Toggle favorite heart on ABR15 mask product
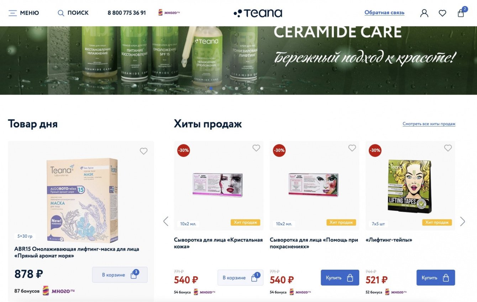477x302 pixels. [x=143, y=151]
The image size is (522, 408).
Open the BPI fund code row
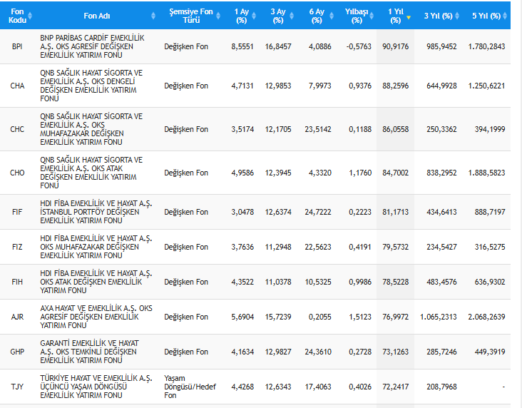17,46
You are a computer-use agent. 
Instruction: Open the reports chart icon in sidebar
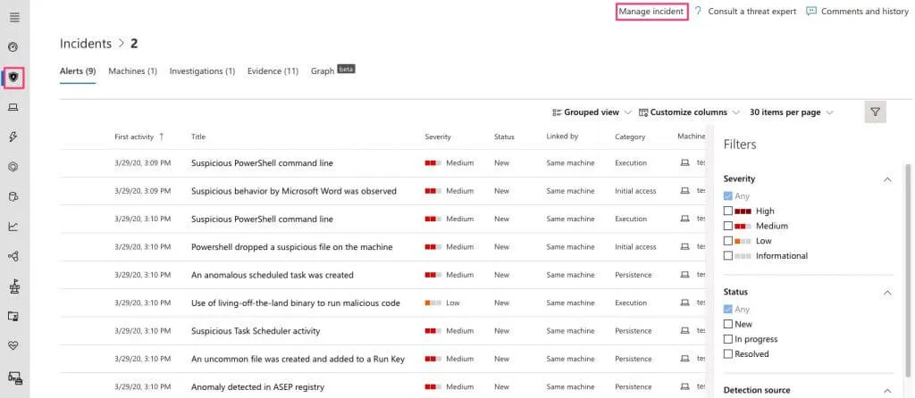pos(13,226)
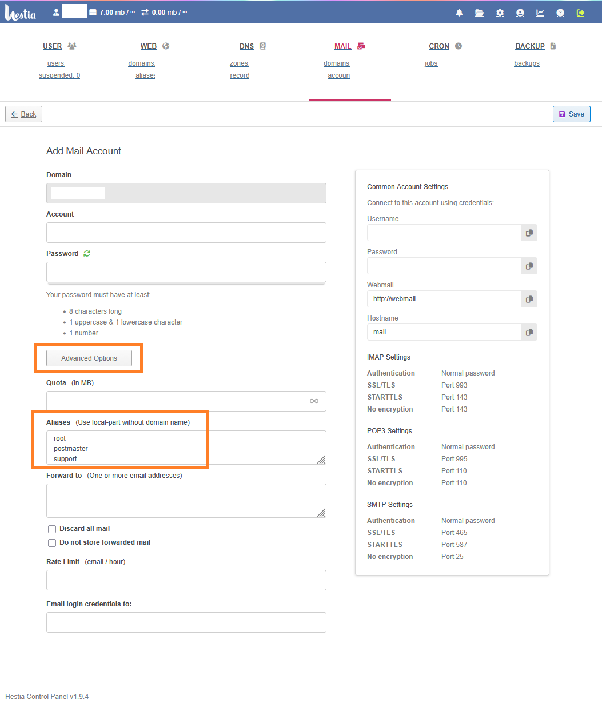Go to the DNS tab
This screenshot has width=602, height=703.
coord(247,46)
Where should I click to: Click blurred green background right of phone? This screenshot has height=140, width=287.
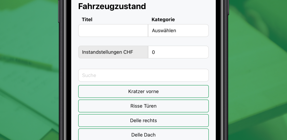pos(258,70)
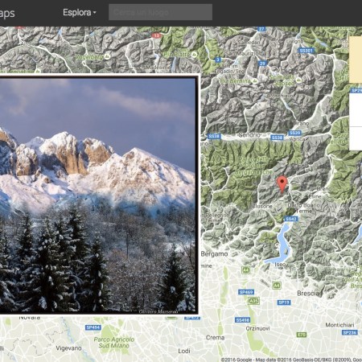Open the snowy mountain photo thumbnail
The width and height of the screenshot is (362, 362).
(98, 195)
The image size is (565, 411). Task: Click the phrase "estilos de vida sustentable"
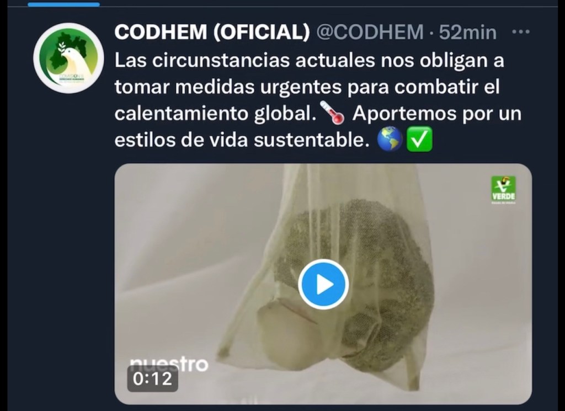242,140
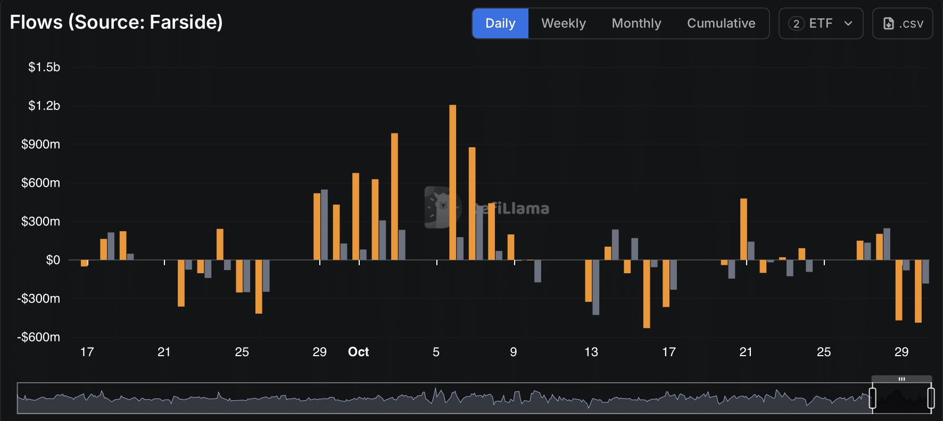Click the tallest orange bar reaching $1.2b
The image size is (943, 421).
point(452,181)
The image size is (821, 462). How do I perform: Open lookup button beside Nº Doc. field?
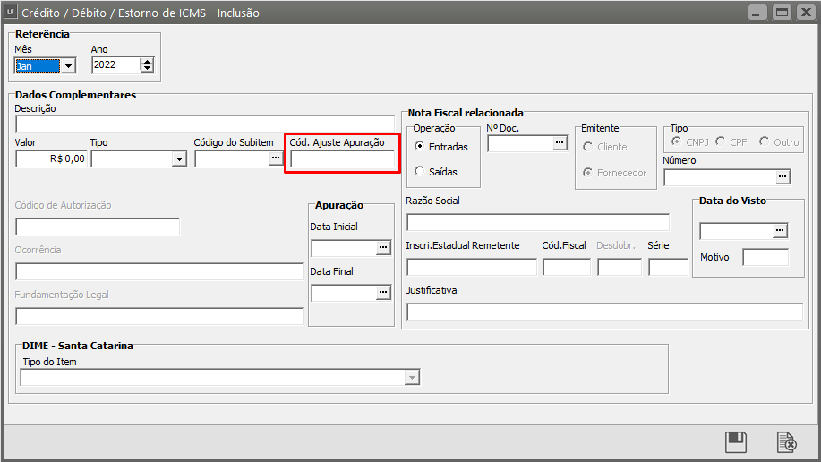coord(560,142)
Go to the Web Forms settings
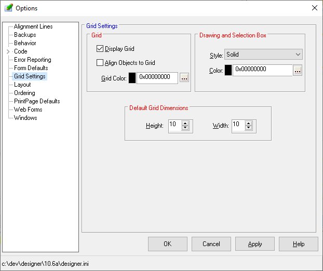This screenshot has width=323, height=271. [x=28, y=110]
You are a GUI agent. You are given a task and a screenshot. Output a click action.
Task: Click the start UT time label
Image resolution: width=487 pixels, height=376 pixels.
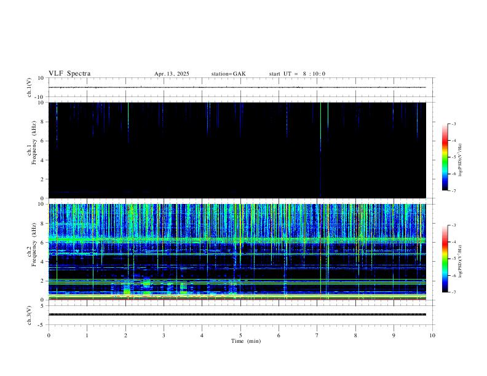[297, 74]
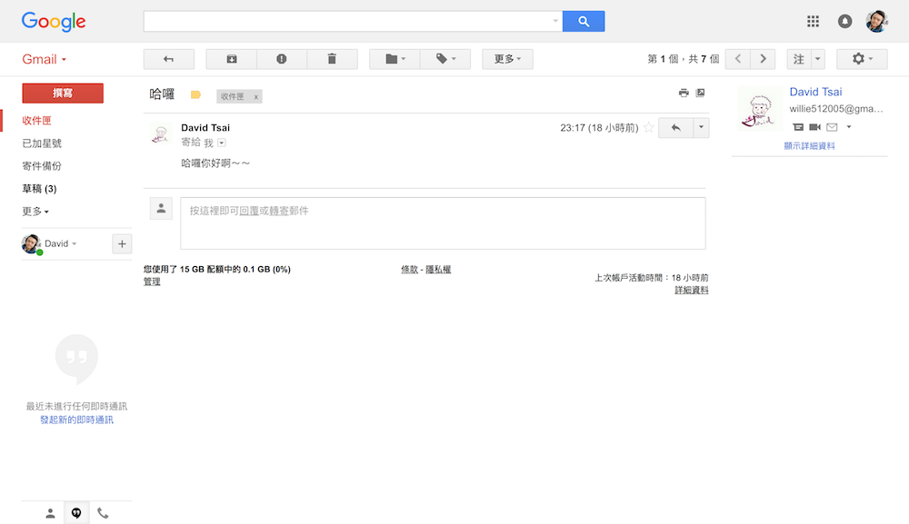The height and width of the screenshot is (524, 909).
Task: View notifications via the bell icon
Action: 844,22

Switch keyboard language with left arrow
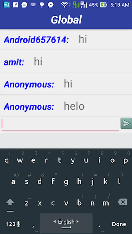(x=55, y=222)
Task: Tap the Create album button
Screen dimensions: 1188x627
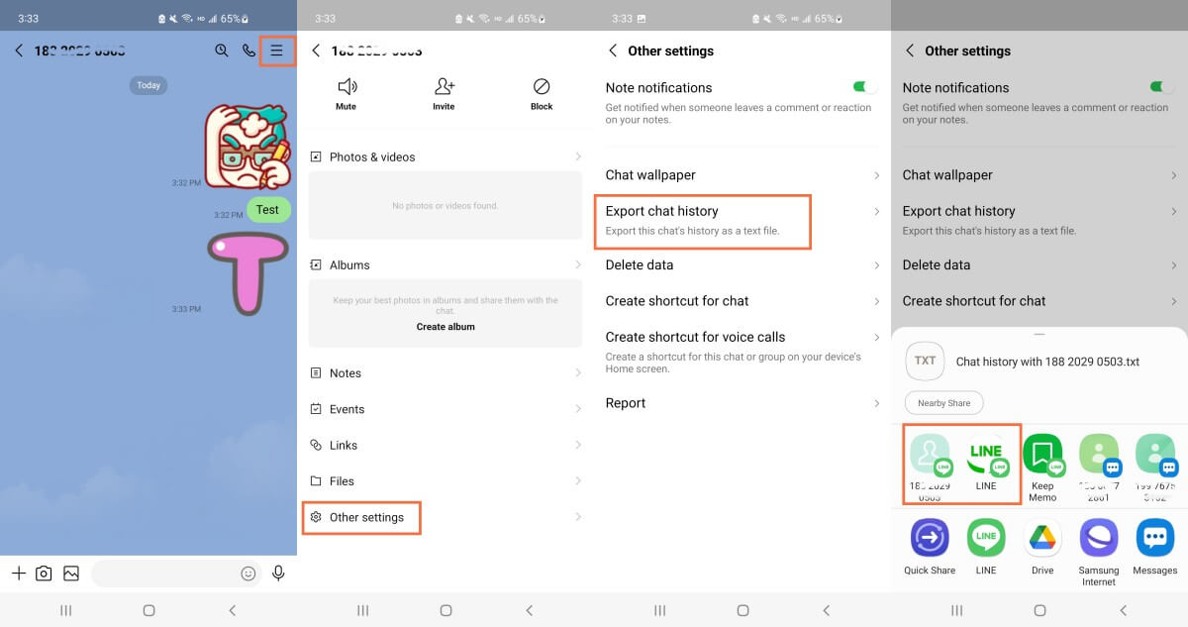Action: pos(444,326)
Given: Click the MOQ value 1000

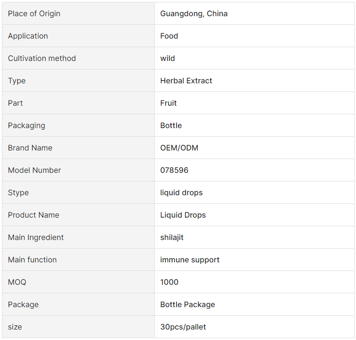Looking at the screenshot, I should click(169, 282).
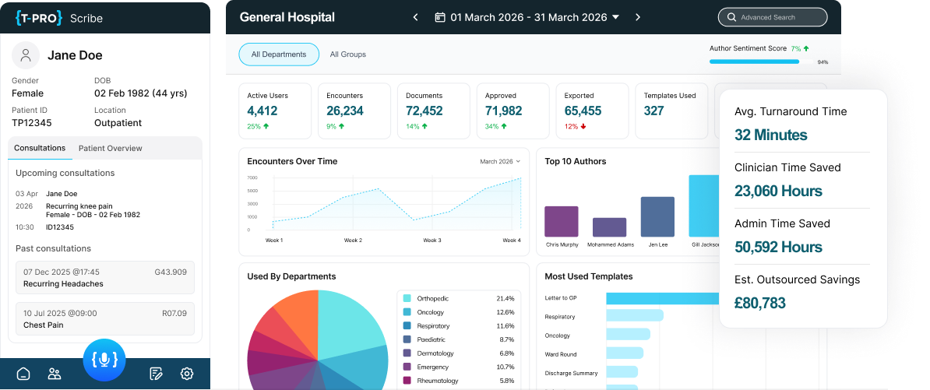Go to next month using right arrow
Image resolution: width=930 pixels, height=390 pixels.
click(638, 17)
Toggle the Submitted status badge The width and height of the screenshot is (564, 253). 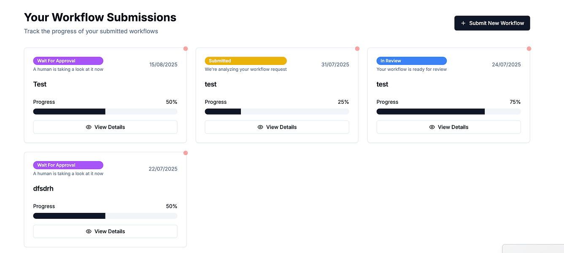tap(246, 60)
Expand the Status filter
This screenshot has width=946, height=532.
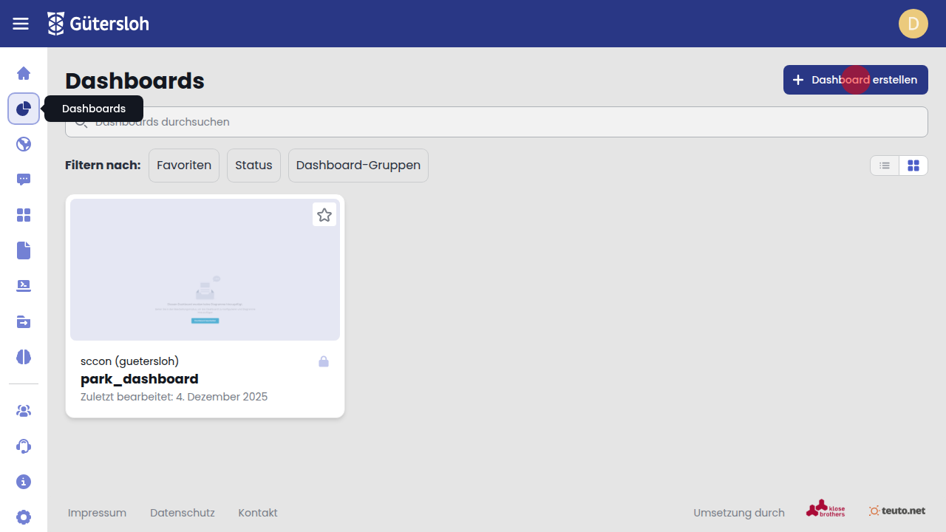[253, 166]
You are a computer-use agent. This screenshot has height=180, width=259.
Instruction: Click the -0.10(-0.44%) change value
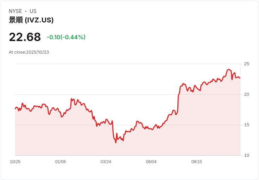coord(66,37)
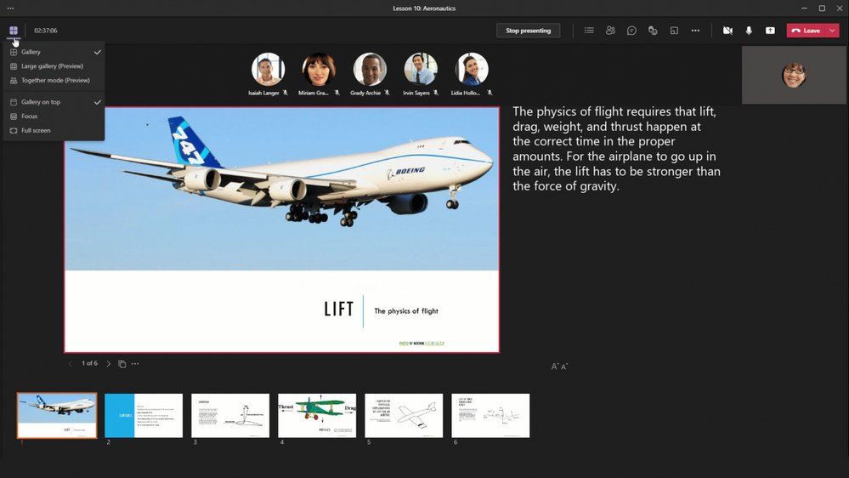Open the participants list icon
The width and height of the screenshot is (849, 478).
click(610, 31)
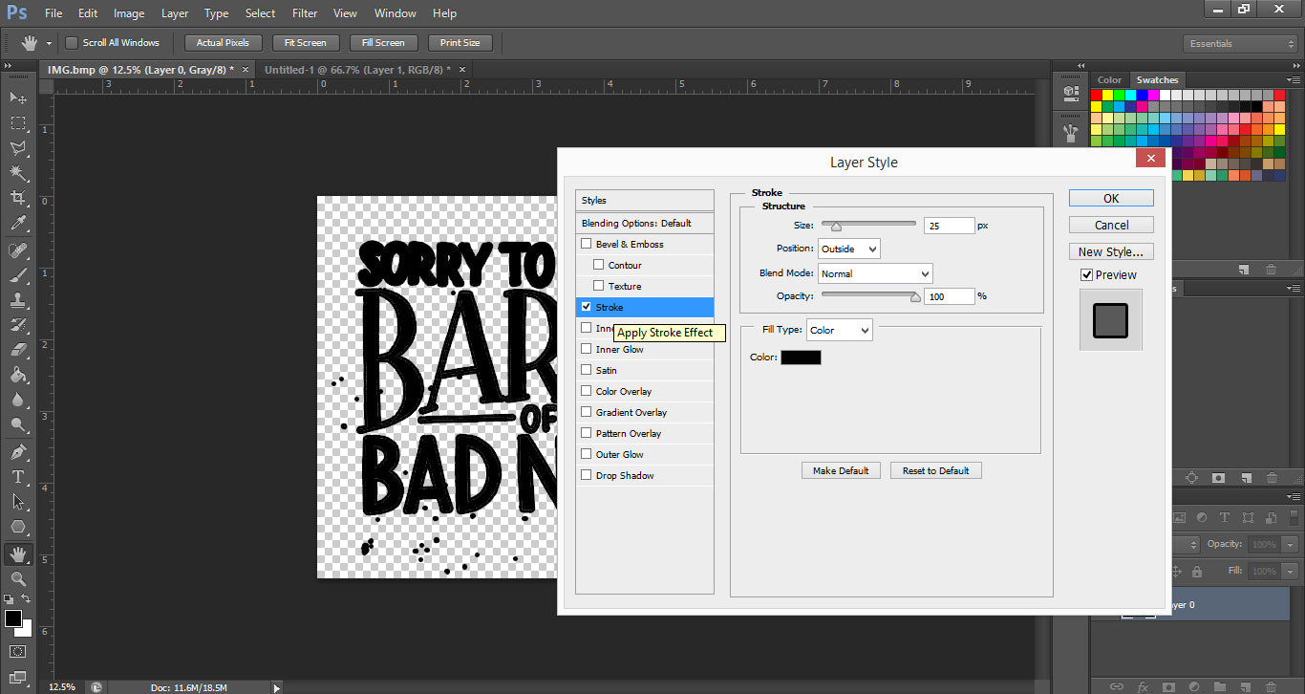1305x694 pixels.
Task: Select the Pen tool
Action: tap(17, 451)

=-=-=-=-=

What this task involves:
When you reach the line that has "You are a GUI" in the data above, start repeating lines exactly, and stop after the line that has "Task: Tap the Create album button"; pictures stay out.

Task output:
You are a GUI agent. You are given a task and a screenshot. Output a click action.
Task: Click the start UT time label
Image resolution: width=487 pixels, height=376 pixels.
[297, 74]
The height and width of the screenshot is (524, 909).
Task: View notifications via the bell icon
Action: 844,22

Switch keyboard language with left arrow
(x=55, y=222)
Task: Tap the Create album button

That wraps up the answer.